EXERCISE BRIEF: Copy each line of the following material that has the string "computer".

STUDY MATERIAL:

■ ■ ■

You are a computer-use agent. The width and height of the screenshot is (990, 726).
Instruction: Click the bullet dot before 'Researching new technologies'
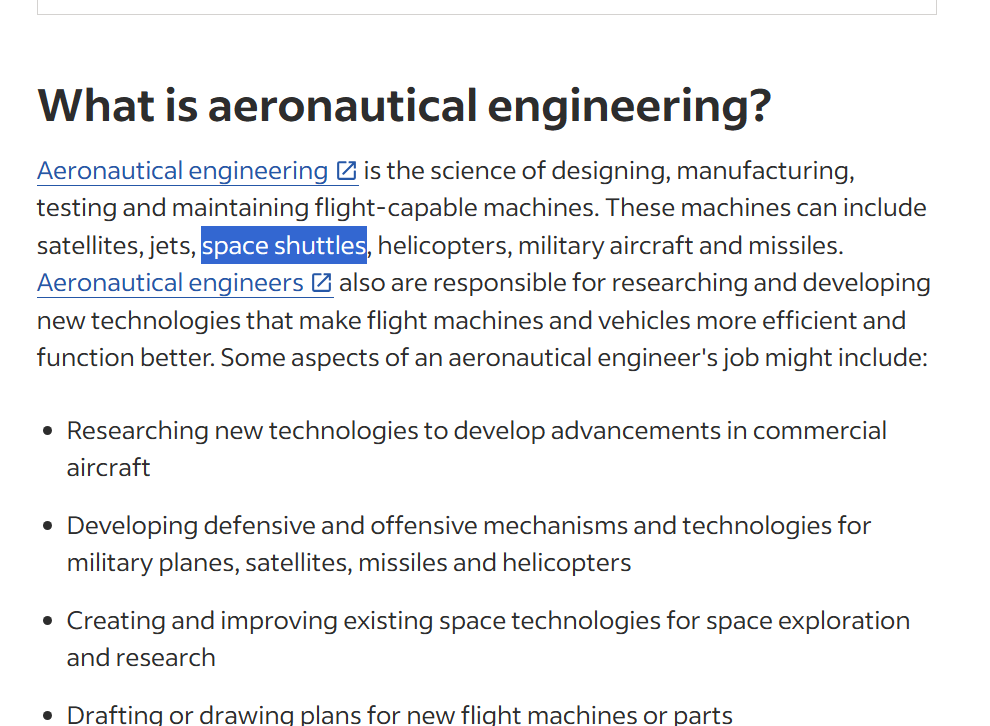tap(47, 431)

■ ■ ■

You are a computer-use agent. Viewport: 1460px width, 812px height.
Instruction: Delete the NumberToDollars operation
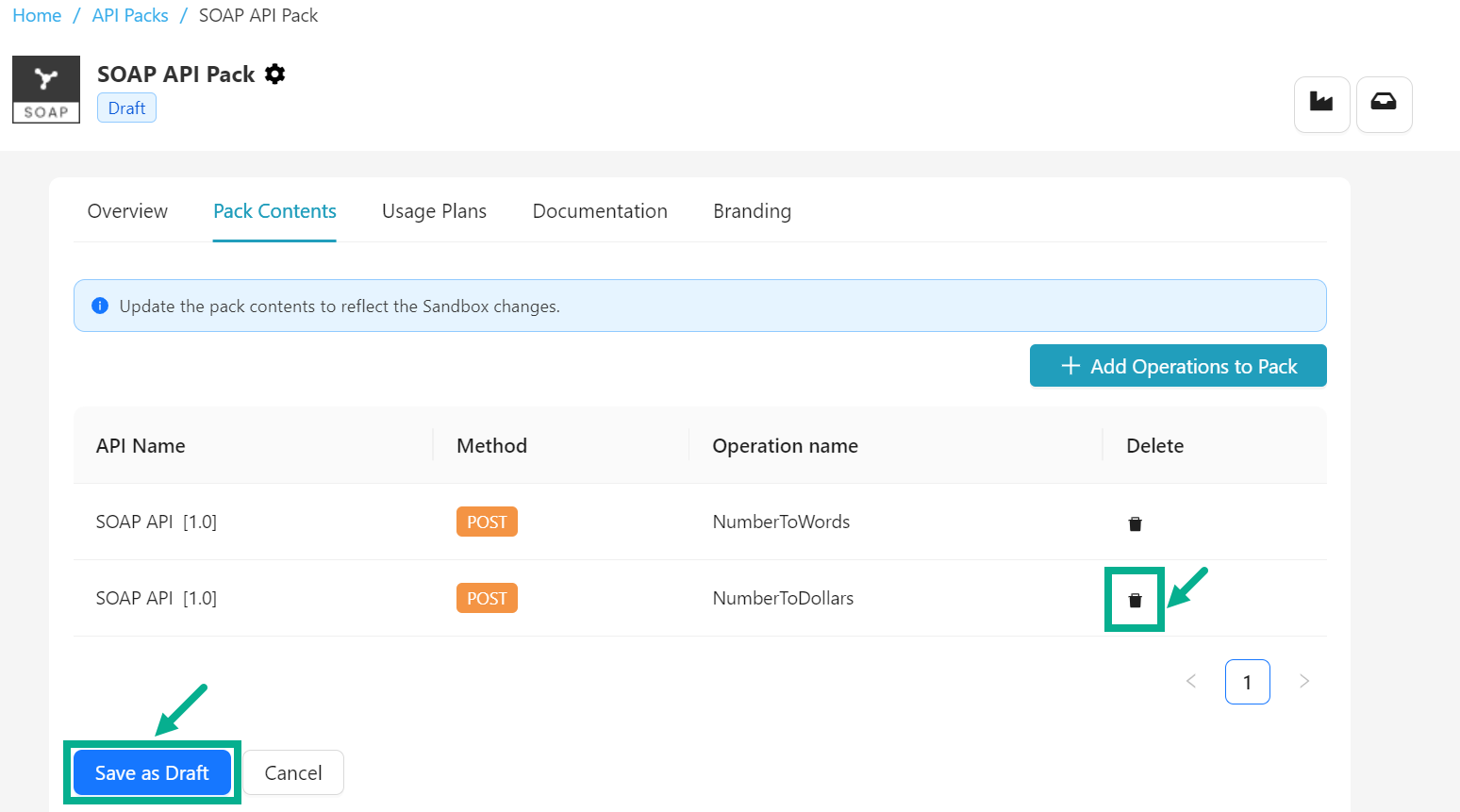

■ ■ ■

OUTPUT:
You are a computer-use agent. The width and height of the screenshot is (990, 726).
You are a computer-use agent. Viewport: 1460px width, 812px height.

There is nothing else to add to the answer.